Explanation: add(2, 3) = 5, then splitter(5) = [2, 3].

Input: (['add', 'square', 'splitter'], [2, 4])

Expected Output: [18, 18]

Explanation: add(2, 4) = 6, square(6) = 36, splitter(36) = [18, 18].

Input: (['add', 'splitter', 'my_max', 'square'], [5, 2, 1])

Expected Output: 16

Explanation: add = 8, splitter(8) = [4, 4], my_max([4, 4]) = 4, square(4) = 16.

Input: (['add'], [7])

Expected Output: 7

Explanation: Edge case: only one function. Return add(7).

Input: (['add', 'splitter'], [-3])

Expected Output: [-2, -1]

Explanation: Edge case with floor division: floor(-3 / 2) = -2, so splitter(-3) = [-2, -1].

Hints

  1. Build a mapping from function name to the actual helper implementation.
  2. Only the first function consumes all values from `args`; every later function should take the previous result as a single argument.

Part 2: Public Attribute Serialization Utilities

Design serialization utilities inspired by Python mixins. Write a function `solution(attributes)` that behaves as if an object had two mixins: - `DictMixin` with method `to_dict()` - `JSONMixin` with method `to_json()` The input `attributes` represents the object's instance attributes. Your function should: 1. Build the public dictionary representation using only attribute names that do not start with `_`. 2. Build the JSON string for that same public representation. 3. Return both results as a tuple: `(public_dict, json_string)`. 4. If the public dictionary cannot be serialized to JSON, raise `TypeError('Object is not JSON serializable')`. Assume Python 3.7+ dictionary insertion order should be preserved in the output.

Constraints

  • 0 <= len(attributes) <= 100
  • All keys in `attributes` are strings
  • Attributes whose names start with '_' must be excluded
  • Official tests use insertion-ordered dictionaries (Python 3.7+ behavior)
  • Your code must raise `TypeError('Object is not JSON serializable')` for unsupported JSON values

Examples

Input: ({'name': 'Alice', '_token': 'abc', 'age': 30},)

Expected Output: ({'name': 'Alice', 'age': 30}, '{"name": "Alice", "age": 30}')

Explanation: Only public attributes are kept. `_token` is excluded.

Input: ({'_private': 1, '_cache': [1, 2]},)

Expected Output: ({}, '{}')

Explanation: Edge case: all attributes are private, so both outputs represent an empty object.

Input: ({},)

Expected Output: ({}, '{}')

Explanation: Edge case: no attributes at all.

Input: ({'title': 'Book', 'pages': 200, 'tags': ['python', 'oop'], 'meta': {'edition': 2}, '_debug': True},)
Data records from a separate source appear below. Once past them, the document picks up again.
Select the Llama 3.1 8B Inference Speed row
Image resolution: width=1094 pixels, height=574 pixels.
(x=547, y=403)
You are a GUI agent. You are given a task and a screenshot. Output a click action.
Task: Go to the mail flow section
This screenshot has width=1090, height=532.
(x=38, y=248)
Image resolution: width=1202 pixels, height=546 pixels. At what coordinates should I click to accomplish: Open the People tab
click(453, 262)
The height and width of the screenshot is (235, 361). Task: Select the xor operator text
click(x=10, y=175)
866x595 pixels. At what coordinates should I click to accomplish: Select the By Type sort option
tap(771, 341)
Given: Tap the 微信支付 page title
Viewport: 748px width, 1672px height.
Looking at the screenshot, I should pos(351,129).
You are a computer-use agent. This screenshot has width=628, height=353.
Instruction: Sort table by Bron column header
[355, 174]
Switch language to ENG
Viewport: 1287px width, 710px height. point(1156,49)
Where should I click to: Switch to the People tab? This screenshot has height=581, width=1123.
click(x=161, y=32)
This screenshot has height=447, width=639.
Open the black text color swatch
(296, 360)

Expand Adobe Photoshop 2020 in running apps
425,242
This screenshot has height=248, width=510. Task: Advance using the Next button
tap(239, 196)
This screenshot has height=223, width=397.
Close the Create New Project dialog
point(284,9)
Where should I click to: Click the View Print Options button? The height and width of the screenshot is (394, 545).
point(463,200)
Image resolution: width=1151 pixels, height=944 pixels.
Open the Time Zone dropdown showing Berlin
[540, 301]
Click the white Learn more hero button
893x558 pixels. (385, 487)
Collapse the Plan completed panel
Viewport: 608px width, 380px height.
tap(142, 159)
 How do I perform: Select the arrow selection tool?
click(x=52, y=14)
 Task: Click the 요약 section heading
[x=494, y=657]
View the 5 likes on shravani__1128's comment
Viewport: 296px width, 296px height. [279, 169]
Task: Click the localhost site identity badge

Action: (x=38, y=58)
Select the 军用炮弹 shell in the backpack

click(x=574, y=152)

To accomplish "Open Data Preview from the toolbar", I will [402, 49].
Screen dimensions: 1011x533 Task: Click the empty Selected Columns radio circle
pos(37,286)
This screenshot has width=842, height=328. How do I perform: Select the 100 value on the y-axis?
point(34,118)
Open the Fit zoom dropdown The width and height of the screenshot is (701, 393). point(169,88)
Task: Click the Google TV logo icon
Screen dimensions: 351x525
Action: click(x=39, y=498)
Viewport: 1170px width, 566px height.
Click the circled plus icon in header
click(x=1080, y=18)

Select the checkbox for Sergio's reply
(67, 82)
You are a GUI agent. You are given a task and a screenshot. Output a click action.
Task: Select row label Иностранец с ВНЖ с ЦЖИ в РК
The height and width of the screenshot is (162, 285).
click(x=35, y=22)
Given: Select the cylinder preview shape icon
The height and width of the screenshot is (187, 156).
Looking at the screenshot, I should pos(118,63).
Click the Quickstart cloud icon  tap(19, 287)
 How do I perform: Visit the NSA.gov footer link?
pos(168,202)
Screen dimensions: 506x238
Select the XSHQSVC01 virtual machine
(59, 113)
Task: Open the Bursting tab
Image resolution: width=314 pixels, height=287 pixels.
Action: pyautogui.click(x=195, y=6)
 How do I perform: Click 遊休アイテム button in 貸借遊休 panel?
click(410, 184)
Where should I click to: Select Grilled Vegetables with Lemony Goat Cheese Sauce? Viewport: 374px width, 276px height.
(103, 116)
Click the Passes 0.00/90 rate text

Expected Output: ({'title': 'Book', 'pages': 200, 'tags': ['python', 'oop'], 'meta': {'edition': 2}}, '{"title": "Book", "pages": 200, "tags": ["python", "oop"], "meta": {"edition": 2}}')

Explanation: Nested lists and dictionaries are valid JSON, and `_debug` is excluded.

Input: ({'active': True, 'count': None, '_skip': 'x'},)

Expected Output: ({'active': True, 'count': None}, '{"active": true, "count": null}')

Explanation: JSON converts Python `True` to `true` and `None` to `null`.

Hints

  1. Filter the dictionary first; both representations should be built from exactly the same public data.
  2. Use `json.dumps(...)` and catch `TypeError` so you can raise the required message.